(Source extract)
========
This is the final pessimistic post – for a while.
I looked at some of the inevitable microFIT losses here and here that are not often advertised. If you have not skimmed through those posts yet, you may want to take a quick look.
In that example, we have a microFIT system that costs $27,000 to install and that is expected to generate $70,000 over 20 years. While these numbers are not based on actual system or some RETscreen analysis, they are representative and should be good enough to measure effects like inflation.
Picture is worth a few words.
- PV income 0 – “advertised” income
- PV income 1 – add PV output degradation
- PV income 2 – add inflation
- PV income 3 – add income taxes
Income 0 and income 3 lines are quite a bit different. They are about 40% apart (in total income collected over 20 years). Take a guess which one of the two will be advertised. Some of these curves will probably look a little better in real life (like degradation, for example, which may not be that steep). But the point is, look at how dramatic impacts of inflation and taxes are relative to “advertised” returns.
========
(Saved data entries)
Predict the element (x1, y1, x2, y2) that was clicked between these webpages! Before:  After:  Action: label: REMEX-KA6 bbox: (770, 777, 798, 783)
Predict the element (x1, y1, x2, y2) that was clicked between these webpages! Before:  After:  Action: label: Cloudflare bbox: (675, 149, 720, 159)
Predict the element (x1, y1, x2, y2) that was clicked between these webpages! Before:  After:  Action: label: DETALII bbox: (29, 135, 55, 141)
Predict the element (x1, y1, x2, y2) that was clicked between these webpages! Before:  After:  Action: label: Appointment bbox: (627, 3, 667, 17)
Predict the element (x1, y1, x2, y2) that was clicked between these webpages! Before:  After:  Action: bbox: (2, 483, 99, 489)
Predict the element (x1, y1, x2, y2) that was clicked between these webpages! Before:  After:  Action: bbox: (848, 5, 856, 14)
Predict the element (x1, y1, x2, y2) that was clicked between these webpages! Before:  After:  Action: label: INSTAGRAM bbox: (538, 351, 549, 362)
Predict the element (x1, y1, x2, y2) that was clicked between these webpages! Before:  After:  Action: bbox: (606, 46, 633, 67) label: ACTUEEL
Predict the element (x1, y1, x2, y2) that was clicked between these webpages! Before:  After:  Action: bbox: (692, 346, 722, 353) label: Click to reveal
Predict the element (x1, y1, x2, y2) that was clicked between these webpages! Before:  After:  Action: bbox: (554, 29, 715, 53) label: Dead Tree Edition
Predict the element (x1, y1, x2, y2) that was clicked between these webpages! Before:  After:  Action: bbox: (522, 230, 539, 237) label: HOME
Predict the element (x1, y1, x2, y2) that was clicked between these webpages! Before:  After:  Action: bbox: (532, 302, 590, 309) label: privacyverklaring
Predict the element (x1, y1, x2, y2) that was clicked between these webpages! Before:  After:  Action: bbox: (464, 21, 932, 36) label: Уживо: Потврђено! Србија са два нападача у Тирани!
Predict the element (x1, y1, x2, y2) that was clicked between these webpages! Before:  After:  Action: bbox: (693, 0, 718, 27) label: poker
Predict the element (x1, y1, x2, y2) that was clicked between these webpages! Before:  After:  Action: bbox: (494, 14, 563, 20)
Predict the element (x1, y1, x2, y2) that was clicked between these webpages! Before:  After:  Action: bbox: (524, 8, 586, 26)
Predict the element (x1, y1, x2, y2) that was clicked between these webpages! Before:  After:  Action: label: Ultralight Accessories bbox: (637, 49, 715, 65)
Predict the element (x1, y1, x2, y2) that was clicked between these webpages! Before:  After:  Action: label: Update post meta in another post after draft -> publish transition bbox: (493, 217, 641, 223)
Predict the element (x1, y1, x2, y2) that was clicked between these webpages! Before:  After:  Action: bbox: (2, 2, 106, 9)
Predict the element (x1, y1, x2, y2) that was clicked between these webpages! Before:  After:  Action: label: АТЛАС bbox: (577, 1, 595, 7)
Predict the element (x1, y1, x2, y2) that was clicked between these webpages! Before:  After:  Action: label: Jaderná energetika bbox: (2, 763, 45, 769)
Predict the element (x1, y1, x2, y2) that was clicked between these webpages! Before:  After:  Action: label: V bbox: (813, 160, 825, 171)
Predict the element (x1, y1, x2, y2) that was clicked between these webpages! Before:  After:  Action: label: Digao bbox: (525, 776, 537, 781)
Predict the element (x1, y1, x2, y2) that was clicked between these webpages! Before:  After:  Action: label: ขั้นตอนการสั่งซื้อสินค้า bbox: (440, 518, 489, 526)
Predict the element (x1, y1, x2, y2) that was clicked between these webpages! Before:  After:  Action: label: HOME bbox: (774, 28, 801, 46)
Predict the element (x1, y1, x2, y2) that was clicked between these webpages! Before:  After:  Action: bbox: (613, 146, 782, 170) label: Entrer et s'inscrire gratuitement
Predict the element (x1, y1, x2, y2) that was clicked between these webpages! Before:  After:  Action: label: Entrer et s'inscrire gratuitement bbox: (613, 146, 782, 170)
========
(Problems)
a - According to the microFIT post, how far apart are the income 0 and income 3 lines in total income collected over 20 years?
b - Convert the listing, everything from the line containing "776, 537, 781)" down to the end of the listing, into a two-column CSV with the columns input and output. Give one row per line, with the line's wording under input and its answer under output, each in one quoted field and with any line breaks turned into spaces.
The microFIT post and the listing come from unrelated sources.

(Task-by-task solutions)
a - About 40% apart.

b -
input,output
"Predict the element (x1, y1, x2, y2) that was clicked between these webpages! Before:  After:","Action: label: Digao bbox: (525, 776, 537, 781)"
"Predict the element (x1, y1, x2, y2) that was clicked between these webpages! Before:  After:","Action: label: ขั้นตอนการสั่งซื้อสินค้า bbox: (440, 518, 489, 526)"
"Predict the element (x1, y1, x2, y2) that was clicked between these webpages! Before:  After:","Action: label: HOME bbox: (774, 28, 801, 46)"
"Predict the element (x1, y1, x2, y2) that was clicked between these webpages! Before:  After:","Action: bbox: (613, 146, 782, 170) label: Entrer et s'inscrire gratuitement"
"Predict the element (x1, y1, x2, y2) that was clicked between these webpages! Before:  After:","Action: label: Entrer et s'inscrire gratuitement bbox: (613, 146, 782, 170)"